Credo che ci salvi la nostra umanità, non la nostra virtù. Di più, credo che nessuno si salvi ma che tutti siamo salvati da Colui che è l’unico giusto. Che cos’è la nostra giustizia e la nostra ragione? Nessuno è tanto santo da meritare il premio e nessuno è tanto perverso da essere escluso dalla sua misericordia. Lui, che ha saputo rintracciare un coniglio come Giona nel ventre del pesce (altra balla!), saprà trovare anche Cocolin e gli altri suoi rappresentanti infingardi, machiavellici, pusillanimi, fedifraghi, bricconcelli eccetera. In questo mi sento totalmente aquilejese ed alessandrino, abbracciando con Origene la splendida verità o prospettiva della salvezza universale.

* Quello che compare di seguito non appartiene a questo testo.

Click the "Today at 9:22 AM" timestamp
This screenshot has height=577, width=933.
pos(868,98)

Don Corrado, sono giunto alla fine (ma potrei continuare) di questa mia chiacchierata piuttosto confusa e disordinata. Ho precisato che si tratta di impressioni, più che di ragionamenti. Ho l’impressione di una personalità fuori del comune e quindi condannata fin dal principio ad essere elemento di divisione ed oggetto di incomprensione. Lei stesso lo afferna in un passaggio del Suo libro. Credo nella Sua rettitudine e Le dò ragione in tutte le Sue ragioni ed obiezioni. Solo vorrei vederLa più in là o in alto. Meno virtuoso e più umano, comprensivo, conciliante. Non si arriva a 90 anni e con tante peripezie senza capire che tutto è mistero, tutto è relativo, tutto è grazia. La Sua dirittura morale e la coscienza chiara delle Sue qualità intellettuali e della Sua spiccata personalità probabilmente L’hanno trattenuta da quelle debolezze che normalmente infangano e rovinano le nostre prosaiche esistenze. Ma che me ne faccio di una virtù accigliata, di una verginità glaciale, di una santità museale o funeraria? Preferisco mille volte un peccatore simpatico ad un santo antipatico, se mai esiste santità senza gioia e serenità interiore.

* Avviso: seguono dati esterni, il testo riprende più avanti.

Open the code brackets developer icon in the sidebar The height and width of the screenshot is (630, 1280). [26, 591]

La ringrazio per quello che ha scritto, anche se non condivido gran parte del contenuto e soprattutto del metodo. Ha avuto del coraggio, qualità sempre più peregrina. Le auguro un po’ di calore e, per tutti noi, il dono della fede. Non di arrivare a combinare i pezzi sconnessi che Dio ha seminato sulla sua e nostra strada, ma di accettare questa incongruenza ed illogicità. Non di risolvere l’enigma ma di fidarsi lo stesso, di allungare la mano anche a rischio che non ci sia nessuno che la stringa, di intraprendere una strada che forse non porta da nessuna parte. Ma ci permette di muoverci, di andare avanti, di scaldarci, di avvicinarci a Lui e tra di noi.

Di queste mie osservazioni, o farneticazioni, ingenue, imprudenti o forse offensive anche contro la mia volontà, faccia l’uso che ritiene più opportuno. Se Le servono le legga; se sono sbagliate le compatisca; se Le creano fastidio o sofferenza le distrugga. Il fatto che abbia vergato, sia pure in modo scombinato, cinque pagine, vuol dire che la Sua opera e persona non mi è indifferente.

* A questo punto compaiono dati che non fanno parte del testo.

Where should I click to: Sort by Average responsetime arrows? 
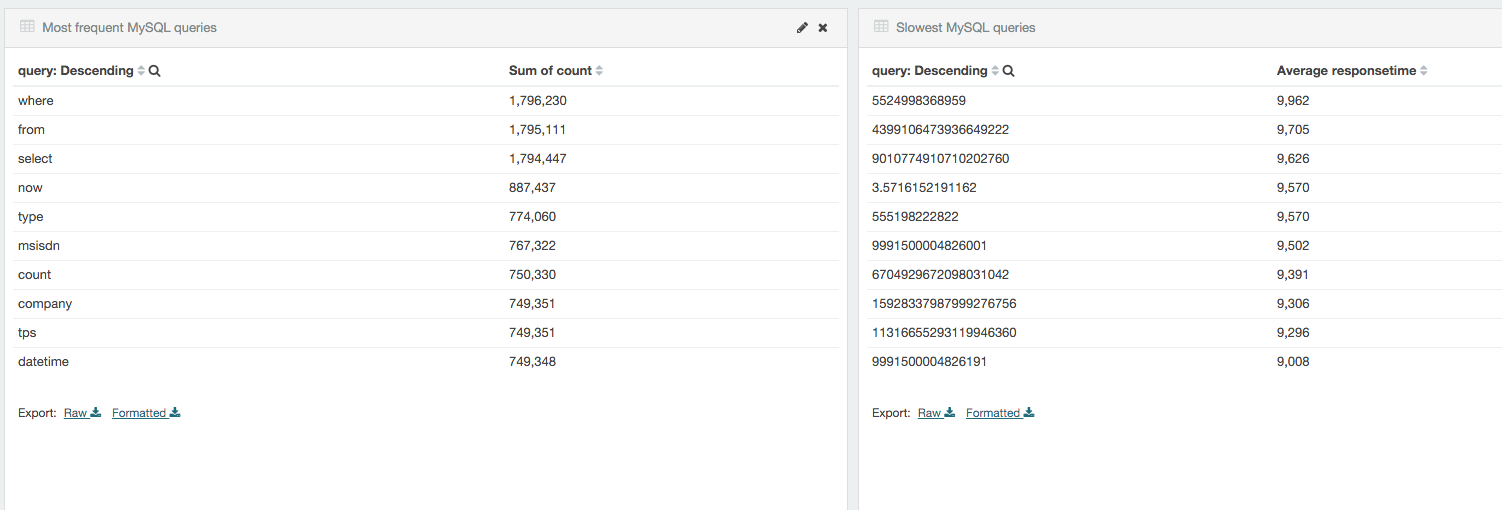point(1423,71)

Termino queste righe in questo Mercoledì delle Ceneri. Fra poco andrò in chiesa a ripetere ancora una volta l’invito accorato di Gioele a ritornare a Dio con tutto il cuore. Perchè tutti siamo fuori strada e tutti dobbiamo ritornare o rientrare. Ed i sacerdoti, i ministri di Dio, ancora una volta pregano per la loro comunità e per tutti gli uomini: “Parce, Domine, parce populo tuo”. E’ questo il nostro unico compito: gridare e piangere e chiedere perdono per la nostra povera gente e per la nostra povera Chiesa e per la nostra povera umanità. Voglio sperare che questo sole ormai rafforzato vinca le ultime resistenze dell’inverno e ci regali un po’ di calore ed un anticipo di gioia pasquale. Mandi.